Starting at the line that contains "Where should I click to: Click" and ending at the end of the items, write out every line again, requests included, and adjust each coordinate in the answers by -18. Leave the pictures out.

● Record excerpts:
= = = = =
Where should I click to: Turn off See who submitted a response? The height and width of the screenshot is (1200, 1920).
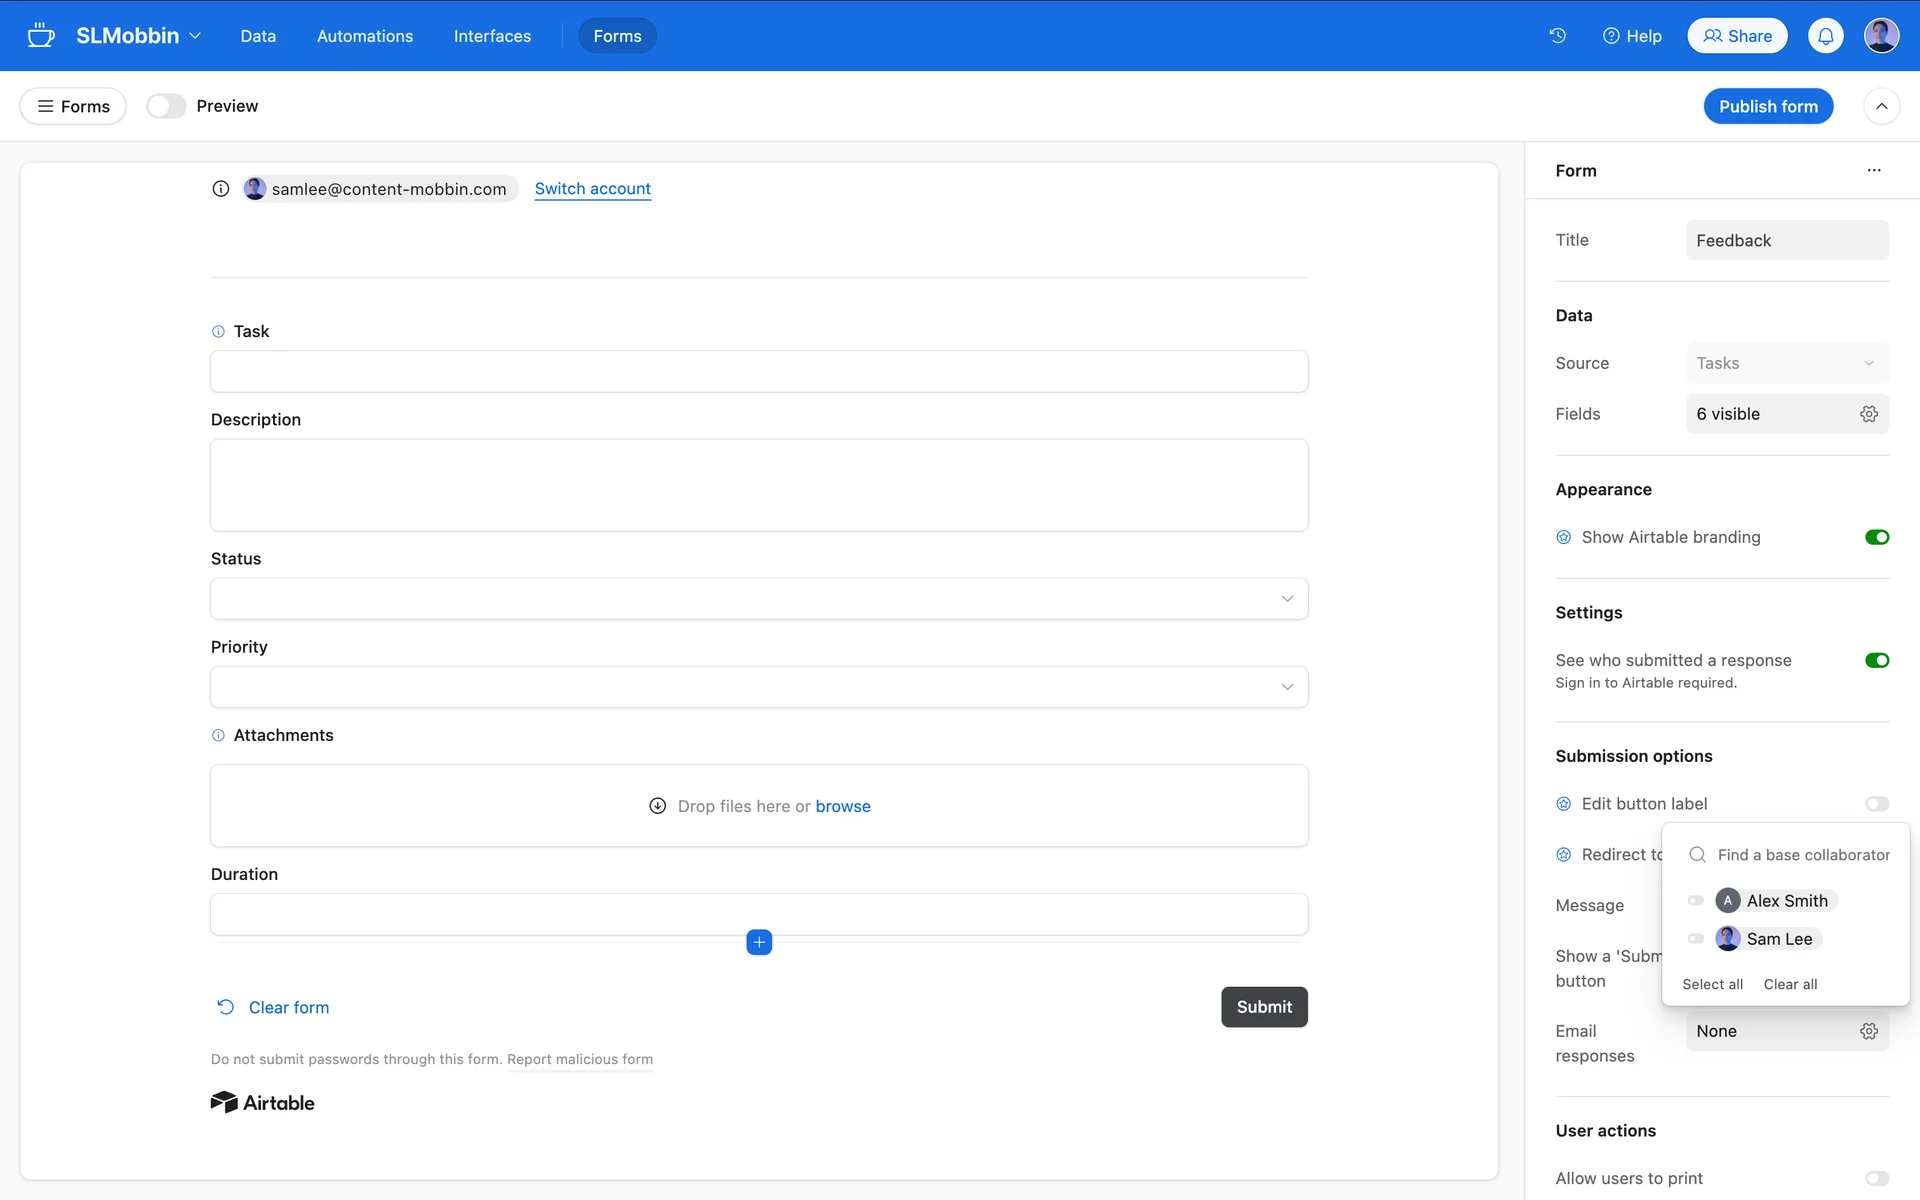point(1876,660)
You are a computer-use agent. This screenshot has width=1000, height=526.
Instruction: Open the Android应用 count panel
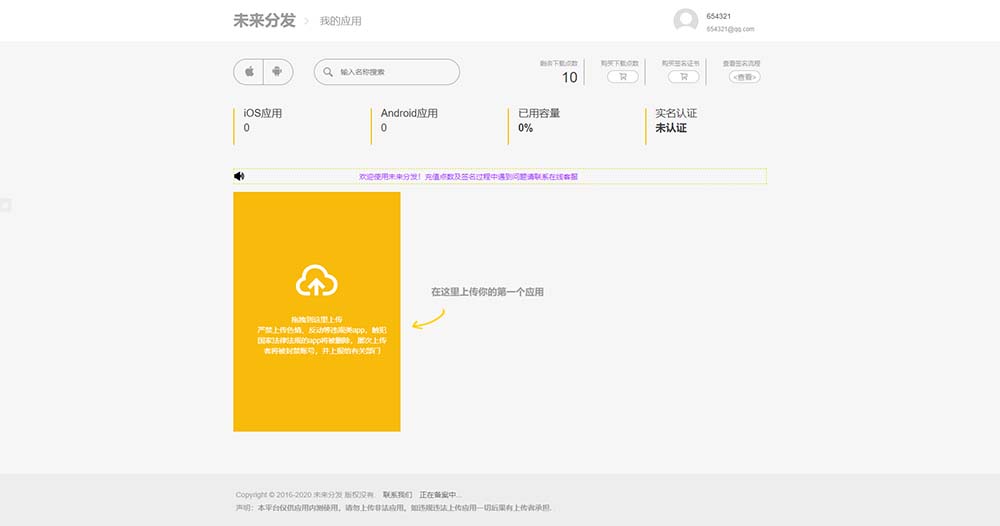(409, 121)
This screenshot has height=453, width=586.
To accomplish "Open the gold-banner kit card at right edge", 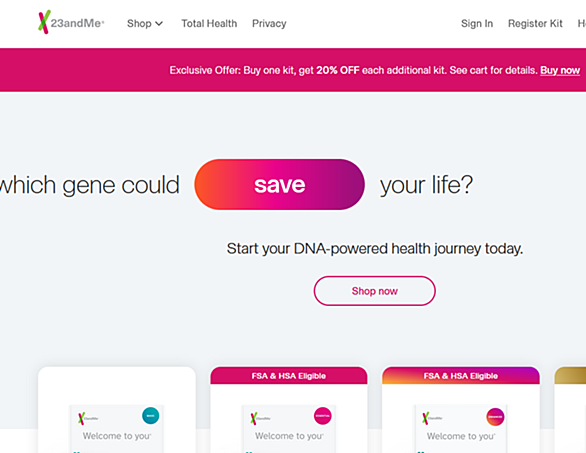I will (570, 410).
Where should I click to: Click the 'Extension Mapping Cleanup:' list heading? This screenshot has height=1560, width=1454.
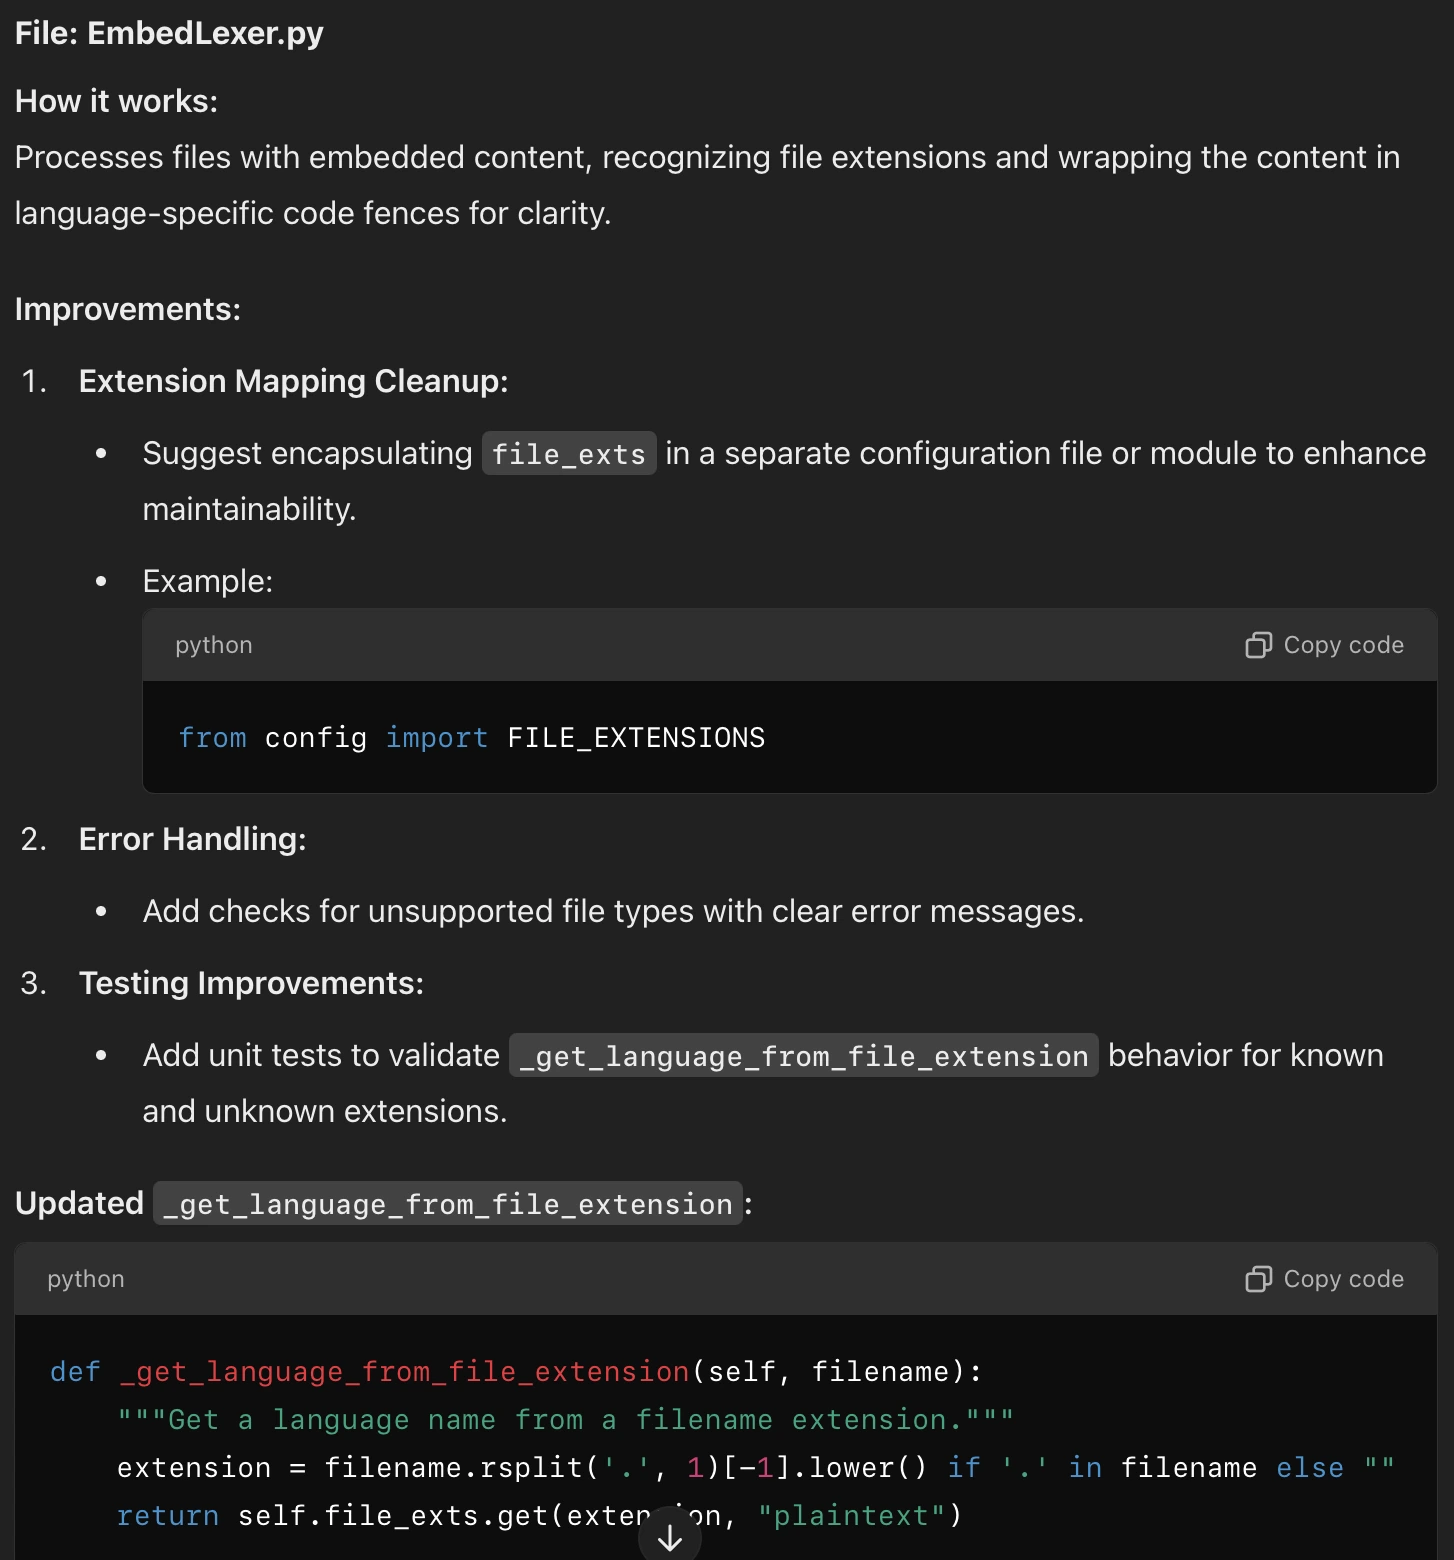pyautogui.click(x=293, y=381)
= = = = =
● Result:
Where should I click to: Click the 'Extension Mapping Cleanup:' list heading? This screenshot has height=1560, width=1454.
pyautogui.click(x=275, y=363)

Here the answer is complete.